"Свет праведных. Том 2. Декабристки" - читать интересную книгу автора (Труайя Анри)

10

– Мне плевать кто тут что думает! – кричала Софи. – Тут вообще все только и делают, что шпионят и сплетничают! Так что же – мне из-за них отказываться от своих намерений?

– Не из-за них, из-за меня… – Николай, который до тех пор мерил шагами комнату, остановился. – То, что ты сделала, Софи, по меньшей мере, неприлично. Кто он тебе, этот Никита, чтобы ты бежала заказывать панихиду об упокоении его души? Муж? Сын?

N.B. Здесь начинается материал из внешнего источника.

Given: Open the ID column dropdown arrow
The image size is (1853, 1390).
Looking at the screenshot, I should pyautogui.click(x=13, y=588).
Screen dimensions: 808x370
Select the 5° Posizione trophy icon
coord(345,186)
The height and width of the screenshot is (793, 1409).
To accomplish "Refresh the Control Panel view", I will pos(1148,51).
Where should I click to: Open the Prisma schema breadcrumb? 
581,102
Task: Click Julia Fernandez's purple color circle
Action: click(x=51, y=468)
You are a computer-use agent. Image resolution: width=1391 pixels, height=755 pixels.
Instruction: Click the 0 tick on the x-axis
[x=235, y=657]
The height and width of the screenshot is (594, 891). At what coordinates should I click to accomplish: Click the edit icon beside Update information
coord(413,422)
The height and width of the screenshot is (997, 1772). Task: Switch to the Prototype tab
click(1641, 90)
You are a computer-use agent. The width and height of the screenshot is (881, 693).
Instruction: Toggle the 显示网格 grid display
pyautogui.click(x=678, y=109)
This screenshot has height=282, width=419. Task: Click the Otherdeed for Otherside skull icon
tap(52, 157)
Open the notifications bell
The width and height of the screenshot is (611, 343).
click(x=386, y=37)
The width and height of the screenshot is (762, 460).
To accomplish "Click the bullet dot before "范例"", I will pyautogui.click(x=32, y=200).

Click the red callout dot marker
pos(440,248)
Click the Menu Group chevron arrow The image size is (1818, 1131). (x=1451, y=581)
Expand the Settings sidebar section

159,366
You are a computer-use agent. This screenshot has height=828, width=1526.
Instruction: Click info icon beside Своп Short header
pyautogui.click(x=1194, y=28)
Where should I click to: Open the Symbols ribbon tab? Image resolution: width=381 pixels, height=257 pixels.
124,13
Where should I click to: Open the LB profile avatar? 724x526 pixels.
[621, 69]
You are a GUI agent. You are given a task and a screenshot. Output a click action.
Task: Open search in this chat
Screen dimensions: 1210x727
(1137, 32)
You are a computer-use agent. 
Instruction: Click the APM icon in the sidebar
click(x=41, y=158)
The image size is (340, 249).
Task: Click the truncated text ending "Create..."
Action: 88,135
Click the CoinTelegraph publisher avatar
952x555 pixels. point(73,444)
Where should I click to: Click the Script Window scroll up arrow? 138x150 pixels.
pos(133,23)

Брат?

– Преданный спутник во время долгого путешествия!

– Крепостной! Мужик!

– Да, крепостной крестьянин, но крепостной крестьянин, который умер в чудовищных мучениях.

– Только потому, что спешил к тебе!

– Вот именно. Значит, мы должны отдать ему последний долг. Я и ты.

– Ты еще куда ни шло, но уж никак не я, – Николай усмехнулся.

Софи рассердилась.

– А я говорю – ты еще больше, чем я! Сам подумай: если бы не Никита, я не смогла бы до тебя добраться! Он мне во всем помогал. Он меня защищал. Он… он… он был просто чудесный!

Голос ее дрогнул. Разговор о Никите будил в ней нежность и грусть, она уже готова была заплакать. Но Софи боялась расслабиться в тот момент, когда ей нужны все силы, нужна вся энергия, чтобы встать на защиту друга.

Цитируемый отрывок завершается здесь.